Otto recordó las múltiples veces en que Johann se había descontrolado a causa de su temperamento nervioso; particularmente vino a su mente la vez en que Veraguth era el compañero inseparable de una linda compañera de clase en la Academia de las Bellas Artes, una chica que Otto desaprobaba, por su actitud, y que fue causa de que ambos amigos rompieran su amistad en forma violenta, con excesiva vehemencia, voces alteradas y rostros iracundos. La imagen actual le hizo ver un cierto paralelismo y se conmovió al ver la íntima soledad espiritual de su amigo, vio en la fuerza del secreto de Veraguth la chispa latente del artista, el afán de crear, de representar el mundo según su técnica y capacidad bajo cambiantes manifestaciones; esa peculiar melancolía que sugerían algunas de las obras de pintores geniales.

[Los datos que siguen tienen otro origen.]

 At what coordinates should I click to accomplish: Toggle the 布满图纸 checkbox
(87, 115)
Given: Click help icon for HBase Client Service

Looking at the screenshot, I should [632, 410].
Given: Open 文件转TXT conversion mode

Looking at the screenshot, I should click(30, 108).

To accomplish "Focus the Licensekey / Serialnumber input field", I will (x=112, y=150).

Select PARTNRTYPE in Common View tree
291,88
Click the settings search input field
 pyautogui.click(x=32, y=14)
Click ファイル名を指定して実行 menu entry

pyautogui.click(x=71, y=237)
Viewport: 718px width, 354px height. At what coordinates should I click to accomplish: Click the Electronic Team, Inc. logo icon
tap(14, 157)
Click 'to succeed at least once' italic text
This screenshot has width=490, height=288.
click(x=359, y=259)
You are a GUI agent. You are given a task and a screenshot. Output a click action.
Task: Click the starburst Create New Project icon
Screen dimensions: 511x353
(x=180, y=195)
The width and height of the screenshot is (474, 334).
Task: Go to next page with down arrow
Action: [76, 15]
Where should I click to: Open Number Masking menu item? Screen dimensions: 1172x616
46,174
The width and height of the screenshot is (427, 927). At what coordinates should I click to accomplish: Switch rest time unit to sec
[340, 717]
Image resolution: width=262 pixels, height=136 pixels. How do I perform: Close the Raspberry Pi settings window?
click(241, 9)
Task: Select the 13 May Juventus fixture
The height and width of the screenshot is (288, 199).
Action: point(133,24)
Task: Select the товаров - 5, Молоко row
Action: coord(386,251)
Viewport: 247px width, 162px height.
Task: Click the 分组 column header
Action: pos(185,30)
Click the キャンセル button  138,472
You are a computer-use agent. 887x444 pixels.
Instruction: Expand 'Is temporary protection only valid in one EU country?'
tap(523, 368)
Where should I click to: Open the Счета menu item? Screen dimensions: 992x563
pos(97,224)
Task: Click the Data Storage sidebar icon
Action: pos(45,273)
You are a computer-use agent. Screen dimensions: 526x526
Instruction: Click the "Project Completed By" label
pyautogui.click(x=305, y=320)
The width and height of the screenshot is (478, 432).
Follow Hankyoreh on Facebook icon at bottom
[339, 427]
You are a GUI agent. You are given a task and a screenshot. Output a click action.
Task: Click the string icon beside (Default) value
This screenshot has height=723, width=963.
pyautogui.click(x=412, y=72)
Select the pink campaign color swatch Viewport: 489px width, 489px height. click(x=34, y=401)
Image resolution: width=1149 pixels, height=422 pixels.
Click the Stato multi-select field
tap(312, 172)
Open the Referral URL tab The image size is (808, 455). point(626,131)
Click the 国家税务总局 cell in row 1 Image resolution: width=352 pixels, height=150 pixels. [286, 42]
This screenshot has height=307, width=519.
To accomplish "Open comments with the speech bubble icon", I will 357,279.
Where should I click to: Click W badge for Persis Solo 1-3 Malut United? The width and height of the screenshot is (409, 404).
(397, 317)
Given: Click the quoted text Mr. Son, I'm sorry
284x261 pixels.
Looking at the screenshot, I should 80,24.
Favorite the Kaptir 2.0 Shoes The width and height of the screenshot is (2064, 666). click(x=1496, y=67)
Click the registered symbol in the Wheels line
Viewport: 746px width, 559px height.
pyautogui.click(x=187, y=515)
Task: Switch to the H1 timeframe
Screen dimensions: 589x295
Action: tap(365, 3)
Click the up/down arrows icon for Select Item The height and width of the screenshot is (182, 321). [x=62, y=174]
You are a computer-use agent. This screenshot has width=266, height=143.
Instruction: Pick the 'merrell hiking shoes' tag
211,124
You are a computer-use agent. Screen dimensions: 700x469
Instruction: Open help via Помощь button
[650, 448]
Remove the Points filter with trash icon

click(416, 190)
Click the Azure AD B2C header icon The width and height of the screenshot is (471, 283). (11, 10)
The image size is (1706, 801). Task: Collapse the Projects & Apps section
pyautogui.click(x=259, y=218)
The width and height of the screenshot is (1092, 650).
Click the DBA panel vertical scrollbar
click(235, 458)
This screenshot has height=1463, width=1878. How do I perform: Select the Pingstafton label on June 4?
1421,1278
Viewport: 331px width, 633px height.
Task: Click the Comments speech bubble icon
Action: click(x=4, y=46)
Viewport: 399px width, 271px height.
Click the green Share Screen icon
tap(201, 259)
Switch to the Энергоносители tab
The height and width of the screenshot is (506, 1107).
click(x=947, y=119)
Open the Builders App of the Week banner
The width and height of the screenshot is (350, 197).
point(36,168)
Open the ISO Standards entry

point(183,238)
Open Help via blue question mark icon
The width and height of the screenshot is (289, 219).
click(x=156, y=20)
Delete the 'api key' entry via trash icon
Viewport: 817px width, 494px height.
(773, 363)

Otto tuvo la sensación de que por fin comprendía a su amigo, las tinieblas de su alma, sus esfuerzos y sinsabores, y al mismo tiempo se enorgullecía de que Johann le hubiera abierto su corazón e incluso reclamara su ayuda. La actitud del pintor era de mansedumbre y laxitud, como si hubiera olvidado todo lo dicho.

—Hermano —dijo Johann—, esta vez no has podido disfrutar de mi compañía debidamente. Lo único que hemos logrado es que no dedicara más tiempo a mi trabajo en estos días, lo cual me hace falta, no puedo resistir la holganza.

Burkhardt trató de impedir que abriera otra botella, pero el pintor le advirtió que de cualquier manera no dormiría esa noche; lo trató de melindroso y lo incitó a que bebiera como en los tiempos pasados.

—No temas, el vino no me afecta; yo puedo controlar mis nervios, dominarlos. Volveré a levantarme a las seis de la mañana todos los días, pintaré todo el día y por la tarde pasearé a caballo…

Ambos siguieron charlando hasta la media noche: recuerdos de aventuras, excursiones. Sin embargo, Otto no dejaba de lamentar el haber descubierto la terrible herida en el alma de su amigo, apenas restañada por su compañía y amistad.